Left-over food will be quantified by drying and weighing after each 24 hour feeding period. The food will be collected with a siphon and a 50-micron sieve created from mesh and 4” PVC. The siphoning will start at a different tank each morning. Each tank will have an individual sieve in order to improve efficiency. The collected food will be processed after each tank has been reset with that day’s feeding regime. Collected food will be removed from the sieve using a laboratory grade squirt bottle (Axe Sickle, 500mL), freshwater, and a rinsing of the screen into a 250 mL glass beaker. The glass beaker with uneaten food and water will placed inside a drying oven (60ºC) for 24 hours, and weighed the following day.

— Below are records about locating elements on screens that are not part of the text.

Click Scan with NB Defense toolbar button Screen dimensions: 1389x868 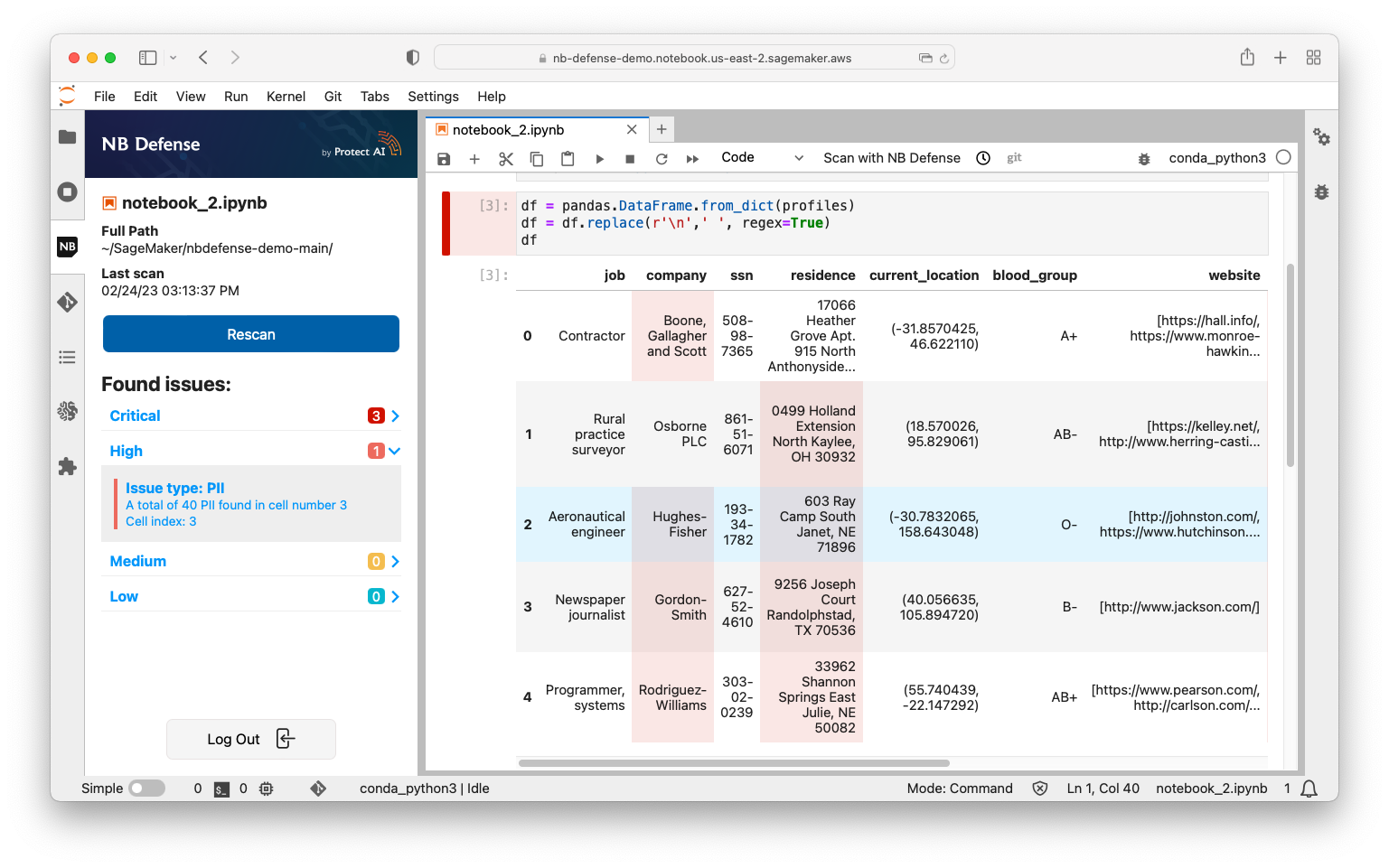tap(891, 158)
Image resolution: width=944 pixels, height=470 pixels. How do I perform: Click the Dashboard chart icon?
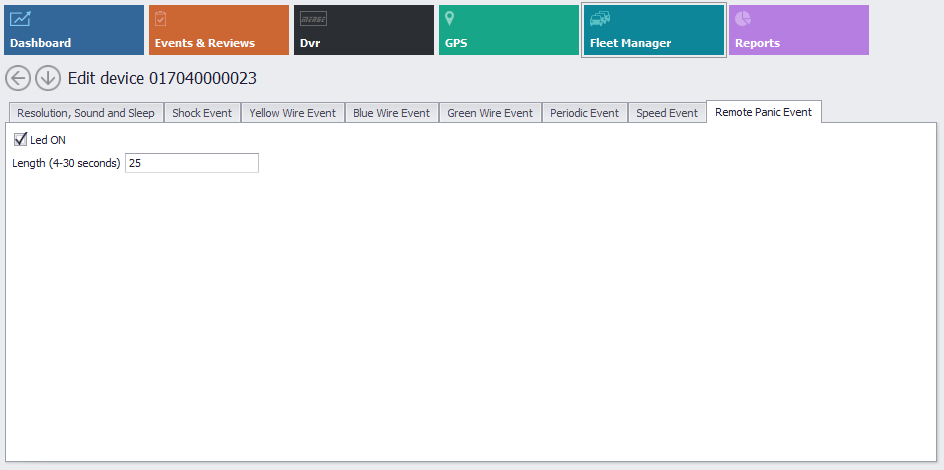20,19
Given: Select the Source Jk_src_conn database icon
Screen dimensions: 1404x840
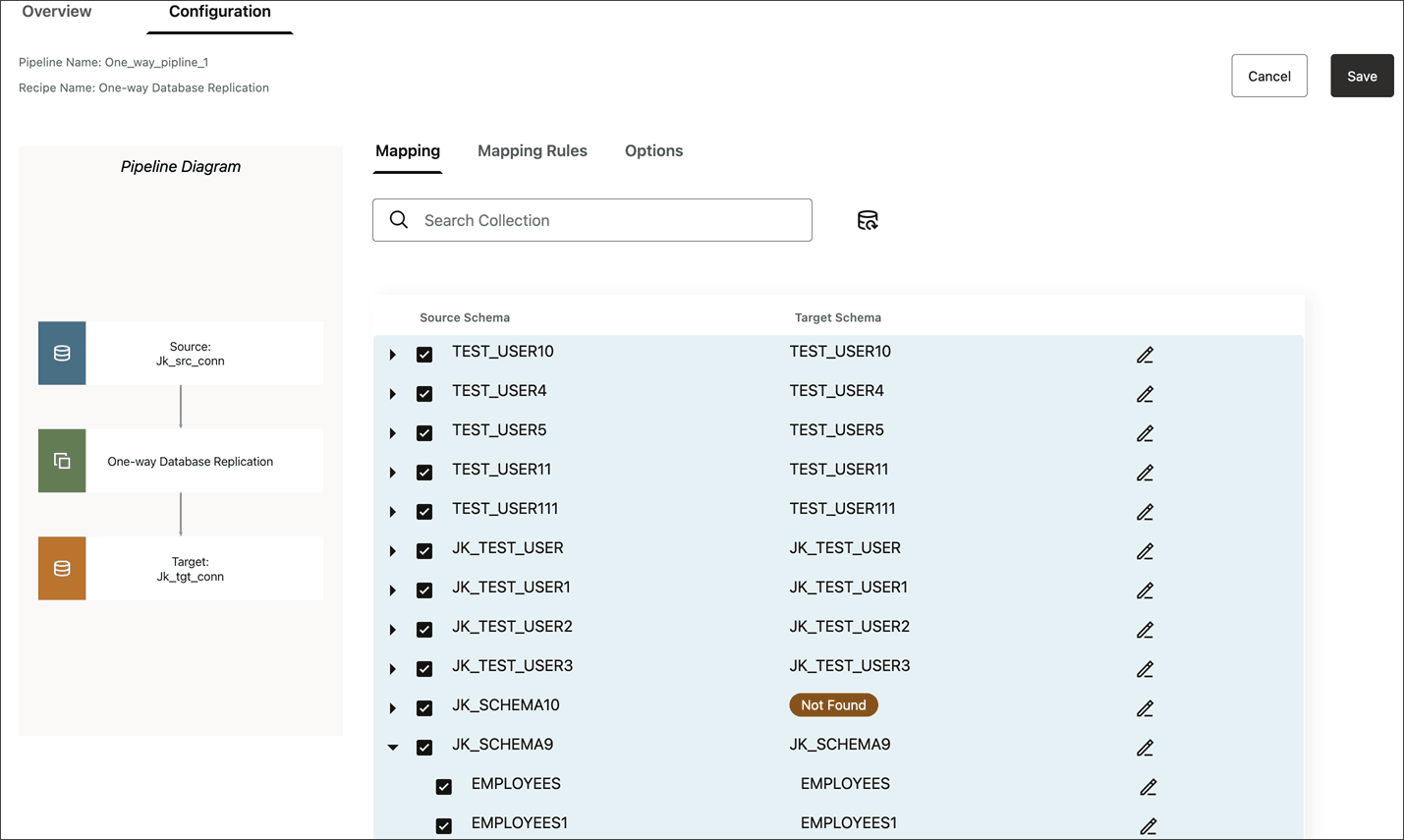Looking at the screenshot, I should click(x=61, y=353).
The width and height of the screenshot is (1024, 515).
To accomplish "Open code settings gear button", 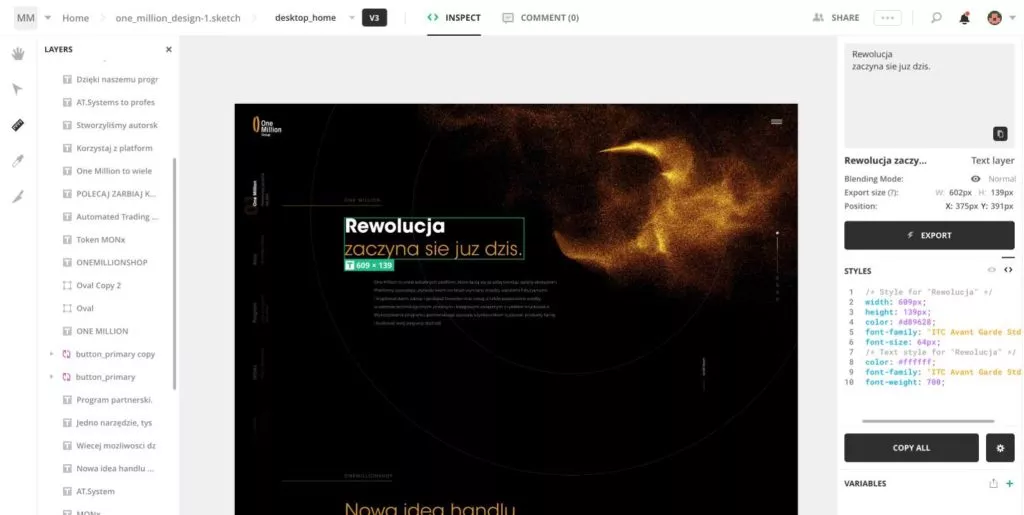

In order to improve statistical power and correct for learned behavior, the fish will be randomly assigned a new feeding regime each new day. There will be a structured randomization protocol put in place to ensure that each fish receives a different feeding regime than their previous. To allow for proper and timely set up of each automatic feeder and tank selection, the tanks will be assigned their new feeding regime in advance. Each tank will be reset 24 hours after the previous day’s start time. This experiment will last a total of 6 days, with an n=30 for each treatment. Determination will be made at the end of Day 6 if there is a need for more trials based on preliminary analysis. Statistical analysis will utilize T-tests and analysis of variance to assess whether or not any significant differences were found between the amount of feed consumed in the experimental and control groups.
Water quality parameters will be maintained and recorded daily, throughout the duration of the experiment.
Education & Outreach Activities and Participation Summary
Results and products will be communicated to aquaculture industry participants who are interested in expanding current operations or starting a new fish farming operation. Mr. Coute, Dr. Ward, and Mr. Rillahan are active members within the regional aquaculture community. Presentations will be given at regional meetings, including the UMass Intercampus Marine Science Symposium, the Milford Aquaculture Seminar/Northeast Aquaculture Conference and Expo (NACE) (Portland ME), and potentially at the International Council for the Exploration of the Sea (ICES) Symposium. A factsheet will be produced at the completion of this project and distributed to all regional aquaculture extension offices and regional aquaculture centers. A peer-reviewed publication and master’s thesis are expected at the completion of this project. All data generated throughout the project (environmental, growth, survival, and economic) will be saved at the University of Massachusetts Dartmouth and will be provided as requested by stakeholders or interested parties.
At this time, there has been no progress made towards engaging in education or outreach activities. We intend to do so in the upcoming months, once the experimentation process is complete.